◆ **Task goal**: Among the lines below, a stretch begins at the one with "Log in (774, 46)" and ends at the one with "Mapa do Site (407, 2053)". Repeat that stretch exactly, ends included.

◆ **Dataset entries**:
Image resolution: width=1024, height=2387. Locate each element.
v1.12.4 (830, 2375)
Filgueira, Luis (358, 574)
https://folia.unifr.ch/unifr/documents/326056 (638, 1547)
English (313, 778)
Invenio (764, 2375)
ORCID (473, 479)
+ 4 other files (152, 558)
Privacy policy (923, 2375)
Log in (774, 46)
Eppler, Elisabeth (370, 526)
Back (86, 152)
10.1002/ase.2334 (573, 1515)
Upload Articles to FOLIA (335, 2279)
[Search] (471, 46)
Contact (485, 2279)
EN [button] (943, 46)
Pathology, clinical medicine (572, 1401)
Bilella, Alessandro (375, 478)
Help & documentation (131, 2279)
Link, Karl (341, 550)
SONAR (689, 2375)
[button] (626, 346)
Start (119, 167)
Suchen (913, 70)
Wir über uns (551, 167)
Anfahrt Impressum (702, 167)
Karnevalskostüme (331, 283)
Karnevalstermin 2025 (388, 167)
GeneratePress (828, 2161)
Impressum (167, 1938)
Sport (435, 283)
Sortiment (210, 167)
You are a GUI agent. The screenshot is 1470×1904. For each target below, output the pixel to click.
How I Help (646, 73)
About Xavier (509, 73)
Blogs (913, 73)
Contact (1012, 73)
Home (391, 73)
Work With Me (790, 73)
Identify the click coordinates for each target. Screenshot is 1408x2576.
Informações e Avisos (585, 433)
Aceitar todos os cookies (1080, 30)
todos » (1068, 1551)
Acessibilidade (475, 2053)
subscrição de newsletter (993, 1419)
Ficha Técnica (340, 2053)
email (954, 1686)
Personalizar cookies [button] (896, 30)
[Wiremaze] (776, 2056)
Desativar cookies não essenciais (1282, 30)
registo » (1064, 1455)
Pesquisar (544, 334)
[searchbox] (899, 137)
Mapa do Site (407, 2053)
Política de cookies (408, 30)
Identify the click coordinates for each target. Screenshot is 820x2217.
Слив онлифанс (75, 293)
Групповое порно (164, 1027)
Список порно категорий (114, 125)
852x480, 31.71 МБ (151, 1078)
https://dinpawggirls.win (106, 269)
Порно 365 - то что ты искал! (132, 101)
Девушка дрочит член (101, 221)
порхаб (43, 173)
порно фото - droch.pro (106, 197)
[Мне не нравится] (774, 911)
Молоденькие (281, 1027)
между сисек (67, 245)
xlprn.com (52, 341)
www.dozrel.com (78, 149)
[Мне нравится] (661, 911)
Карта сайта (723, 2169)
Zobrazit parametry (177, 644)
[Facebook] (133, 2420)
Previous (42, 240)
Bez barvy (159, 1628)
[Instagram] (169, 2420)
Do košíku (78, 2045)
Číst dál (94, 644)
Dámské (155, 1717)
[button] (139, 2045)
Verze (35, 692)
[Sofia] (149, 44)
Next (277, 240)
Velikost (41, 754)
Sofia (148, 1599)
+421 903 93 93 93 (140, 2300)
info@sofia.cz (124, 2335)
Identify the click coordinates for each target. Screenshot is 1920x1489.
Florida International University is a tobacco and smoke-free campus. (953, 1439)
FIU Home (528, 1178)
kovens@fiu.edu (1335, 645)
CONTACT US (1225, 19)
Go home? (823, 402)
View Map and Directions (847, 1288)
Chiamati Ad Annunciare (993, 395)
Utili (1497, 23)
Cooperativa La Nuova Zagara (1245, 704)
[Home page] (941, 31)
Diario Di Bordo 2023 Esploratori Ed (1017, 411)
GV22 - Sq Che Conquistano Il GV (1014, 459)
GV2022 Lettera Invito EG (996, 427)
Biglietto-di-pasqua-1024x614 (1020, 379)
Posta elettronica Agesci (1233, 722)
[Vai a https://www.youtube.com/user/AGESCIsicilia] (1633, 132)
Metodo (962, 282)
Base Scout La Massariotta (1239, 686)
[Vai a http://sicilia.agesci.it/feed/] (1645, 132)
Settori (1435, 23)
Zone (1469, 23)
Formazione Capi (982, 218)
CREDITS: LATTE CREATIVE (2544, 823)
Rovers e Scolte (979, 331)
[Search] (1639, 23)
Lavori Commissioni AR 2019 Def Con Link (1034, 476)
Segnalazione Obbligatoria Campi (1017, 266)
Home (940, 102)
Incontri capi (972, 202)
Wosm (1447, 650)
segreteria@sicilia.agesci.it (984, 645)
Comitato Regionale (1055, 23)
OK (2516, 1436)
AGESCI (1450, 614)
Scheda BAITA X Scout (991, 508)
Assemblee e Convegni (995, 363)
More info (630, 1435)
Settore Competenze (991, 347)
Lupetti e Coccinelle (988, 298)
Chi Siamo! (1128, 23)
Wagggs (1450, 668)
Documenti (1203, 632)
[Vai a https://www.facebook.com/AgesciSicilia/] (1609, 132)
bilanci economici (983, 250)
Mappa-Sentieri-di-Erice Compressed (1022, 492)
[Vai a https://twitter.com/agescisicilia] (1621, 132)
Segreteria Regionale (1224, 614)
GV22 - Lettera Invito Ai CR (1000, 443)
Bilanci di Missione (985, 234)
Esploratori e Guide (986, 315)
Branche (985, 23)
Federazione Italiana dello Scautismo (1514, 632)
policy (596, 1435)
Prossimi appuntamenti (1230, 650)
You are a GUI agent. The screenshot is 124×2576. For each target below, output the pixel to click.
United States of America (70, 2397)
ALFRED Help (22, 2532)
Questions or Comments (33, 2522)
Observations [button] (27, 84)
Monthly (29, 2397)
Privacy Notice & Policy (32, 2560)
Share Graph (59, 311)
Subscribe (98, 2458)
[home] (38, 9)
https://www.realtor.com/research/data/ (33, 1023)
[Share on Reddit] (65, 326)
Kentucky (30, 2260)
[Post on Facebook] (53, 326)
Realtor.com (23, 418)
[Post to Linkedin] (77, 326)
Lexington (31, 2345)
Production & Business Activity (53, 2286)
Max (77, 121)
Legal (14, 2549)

◆ **Task solution**:
Log in (774, 46)
Eppler, Elisabeth (370, 526)
Back (86, 152)
10.1002/ase.2334 (573, 1515)
Upload Articles to FOLIA (335, 2279)
[Search] (471, 46)
Contact (485, 2279)
EN [button] (943, 46)
Pathology, clinical medicine (572, 1401)
Bilella, Alessandro (375, 478)
Help & documentation (131, 2279)
Link, Karl (341, 550)
SONAR (689, 2375)
[button] (626, 346)
Start (119, 167)
Suchen (913, 70)
Wir über uns (551, 167)
Anfahrt Impressum (702, 167)
Karnevalskostüme (331, 283)
Karnevalstermin 2025 (388, 167)
GeneratePress (828, 2161)
Impressum (167, 1938)
Sport (435, 283)
Sortiment (210, 167)
You are a GUI agent. The screenshot is 1470×1904. For each target below, output the pixel to click.
How I Help (646, 73)
About Xavier (509, 73)
Blogs (913, 73)
Contact (1012, 73)
Home (391, 73)
Work With Me (790, 73)
Identify the click coordinates for each target. Screenshot is 1408x2576.
Informações e Avisos (585, 433)
Aceitar todos os cookies (1080, 30)
todos » (1068, 1551)
Acessibilidade (475, 2053)
subscrição de newsletter (993, 1419)
Ficha Técnica (340, 2053)
email (954, 1686)
Personalizar cookies [button] (896, 30)
[Wiremaze] (776, 2056)
Desativar cookies não essenciais (1282, 30)
registo » (1064, 1455)
Pesquisar (544, 334)
[searchbox] (899, 137)
Mapa do Site (407, 2053)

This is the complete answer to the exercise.